**Problem requirements**
Could you print only the lines from the one containing "You are a computer-use agent. This" through the end of the listing below, unchanged?

**Material for this exercise**
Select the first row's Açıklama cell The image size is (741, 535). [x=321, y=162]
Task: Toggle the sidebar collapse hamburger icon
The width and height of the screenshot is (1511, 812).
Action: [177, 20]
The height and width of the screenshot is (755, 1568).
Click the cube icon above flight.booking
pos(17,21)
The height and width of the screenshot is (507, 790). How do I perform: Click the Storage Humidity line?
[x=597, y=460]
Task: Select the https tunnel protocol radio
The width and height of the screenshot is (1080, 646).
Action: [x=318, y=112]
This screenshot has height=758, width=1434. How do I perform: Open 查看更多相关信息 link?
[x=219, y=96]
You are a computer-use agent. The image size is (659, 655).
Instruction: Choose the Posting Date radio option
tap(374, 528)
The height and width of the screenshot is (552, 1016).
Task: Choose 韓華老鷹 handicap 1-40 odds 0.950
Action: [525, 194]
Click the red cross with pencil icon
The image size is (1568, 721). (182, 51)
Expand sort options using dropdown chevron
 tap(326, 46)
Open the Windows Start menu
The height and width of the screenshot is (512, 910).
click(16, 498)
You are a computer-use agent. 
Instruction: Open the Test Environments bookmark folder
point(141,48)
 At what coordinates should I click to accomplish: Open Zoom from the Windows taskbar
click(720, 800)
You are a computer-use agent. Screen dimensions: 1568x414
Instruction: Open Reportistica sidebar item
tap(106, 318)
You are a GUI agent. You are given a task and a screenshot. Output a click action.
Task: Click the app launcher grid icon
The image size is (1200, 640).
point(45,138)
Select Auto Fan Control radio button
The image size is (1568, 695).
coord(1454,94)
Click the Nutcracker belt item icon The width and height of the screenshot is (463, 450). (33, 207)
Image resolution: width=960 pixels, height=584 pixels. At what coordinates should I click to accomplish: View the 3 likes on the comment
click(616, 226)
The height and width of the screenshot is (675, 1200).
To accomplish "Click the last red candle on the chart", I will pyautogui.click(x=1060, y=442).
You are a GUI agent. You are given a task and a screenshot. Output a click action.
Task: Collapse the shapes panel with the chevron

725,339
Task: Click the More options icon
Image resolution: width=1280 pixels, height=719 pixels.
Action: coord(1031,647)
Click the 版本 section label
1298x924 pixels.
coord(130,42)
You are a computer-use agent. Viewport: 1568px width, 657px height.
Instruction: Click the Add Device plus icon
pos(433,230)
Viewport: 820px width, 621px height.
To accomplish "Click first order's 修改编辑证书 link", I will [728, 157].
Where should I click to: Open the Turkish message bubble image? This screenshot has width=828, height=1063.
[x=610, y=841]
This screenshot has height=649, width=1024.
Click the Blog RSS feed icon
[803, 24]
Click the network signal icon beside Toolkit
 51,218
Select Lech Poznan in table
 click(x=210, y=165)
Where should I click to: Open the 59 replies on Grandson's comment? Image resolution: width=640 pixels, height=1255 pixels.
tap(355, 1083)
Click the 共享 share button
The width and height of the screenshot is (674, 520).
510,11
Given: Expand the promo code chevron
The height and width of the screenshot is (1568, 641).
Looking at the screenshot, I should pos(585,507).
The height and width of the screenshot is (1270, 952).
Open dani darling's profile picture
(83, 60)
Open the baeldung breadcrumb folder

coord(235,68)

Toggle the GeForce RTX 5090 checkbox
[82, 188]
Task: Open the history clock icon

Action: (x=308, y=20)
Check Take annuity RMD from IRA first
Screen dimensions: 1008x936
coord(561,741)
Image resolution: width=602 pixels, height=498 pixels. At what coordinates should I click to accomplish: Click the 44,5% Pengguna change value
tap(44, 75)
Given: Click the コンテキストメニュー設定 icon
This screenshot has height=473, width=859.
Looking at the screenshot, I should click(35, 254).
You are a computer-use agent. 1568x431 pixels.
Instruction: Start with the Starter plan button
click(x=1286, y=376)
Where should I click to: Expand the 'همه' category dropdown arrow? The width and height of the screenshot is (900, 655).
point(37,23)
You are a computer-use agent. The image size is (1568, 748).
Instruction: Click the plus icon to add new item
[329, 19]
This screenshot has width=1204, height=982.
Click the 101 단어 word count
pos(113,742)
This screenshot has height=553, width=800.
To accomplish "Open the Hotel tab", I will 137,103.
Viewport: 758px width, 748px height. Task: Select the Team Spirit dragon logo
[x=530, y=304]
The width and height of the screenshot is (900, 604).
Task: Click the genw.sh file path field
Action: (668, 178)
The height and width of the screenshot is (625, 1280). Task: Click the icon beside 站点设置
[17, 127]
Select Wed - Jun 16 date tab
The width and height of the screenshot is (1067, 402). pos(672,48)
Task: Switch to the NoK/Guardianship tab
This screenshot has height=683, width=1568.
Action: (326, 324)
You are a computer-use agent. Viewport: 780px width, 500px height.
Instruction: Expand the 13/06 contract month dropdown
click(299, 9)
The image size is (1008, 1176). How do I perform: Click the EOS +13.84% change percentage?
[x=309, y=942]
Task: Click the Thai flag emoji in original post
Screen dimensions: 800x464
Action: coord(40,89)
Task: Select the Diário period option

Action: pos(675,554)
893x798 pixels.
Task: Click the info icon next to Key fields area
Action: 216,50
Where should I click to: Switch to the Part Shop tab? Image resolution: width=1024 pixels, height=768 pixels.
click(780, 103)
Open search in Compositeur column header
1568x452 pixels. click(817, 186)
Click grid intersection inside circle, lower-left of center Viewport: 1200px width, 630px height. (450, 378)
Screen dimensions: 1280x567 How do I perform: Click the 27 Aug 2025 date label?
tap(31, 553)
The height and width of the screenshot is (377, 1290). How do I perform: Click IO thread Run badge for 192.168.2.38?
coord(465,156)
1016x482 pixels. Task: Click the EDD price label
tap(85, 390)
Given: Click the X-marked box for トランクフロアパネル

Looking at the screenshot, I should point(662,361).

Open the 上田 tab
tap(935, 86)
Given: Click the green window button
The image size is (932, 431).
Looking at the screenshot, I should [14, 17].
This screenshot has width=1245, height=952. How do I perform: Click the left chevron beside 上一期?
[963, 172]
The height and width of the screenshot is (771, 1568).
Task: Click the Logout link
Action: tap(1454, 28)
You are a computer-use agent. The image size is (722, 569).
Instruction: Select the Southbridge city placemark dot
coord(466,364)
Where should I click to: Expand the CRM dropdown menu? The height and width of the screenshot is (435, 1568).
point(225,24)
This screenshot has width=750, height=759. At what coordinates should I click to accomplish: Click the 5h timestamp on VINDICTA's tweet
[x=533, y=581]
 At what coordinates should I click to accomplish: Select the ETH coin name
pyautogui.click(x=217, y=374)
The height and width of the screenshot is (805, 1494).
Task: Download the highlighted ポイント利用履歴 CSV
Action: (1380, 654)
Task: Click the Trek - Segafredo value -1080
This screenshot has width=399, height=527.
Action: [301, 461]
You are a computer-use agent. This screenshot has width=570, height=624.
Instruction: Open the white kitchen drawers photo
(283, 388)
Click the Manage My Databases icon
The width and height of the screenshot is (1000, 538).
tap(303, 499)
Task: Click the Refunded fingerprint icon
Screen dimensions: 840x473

**Answer for this exercise**
You are a computer-use agent. This screenshot has width=570, height=624.
Instruction: Open the white kitchen drawers photo
(283, 388)
Click the Manage My Databases icon
The width and height of the screenshot is (1000, 538).
tap(303, 499)
Task: Click the Refunded fingerprint icon
Screen dimensions: 840x473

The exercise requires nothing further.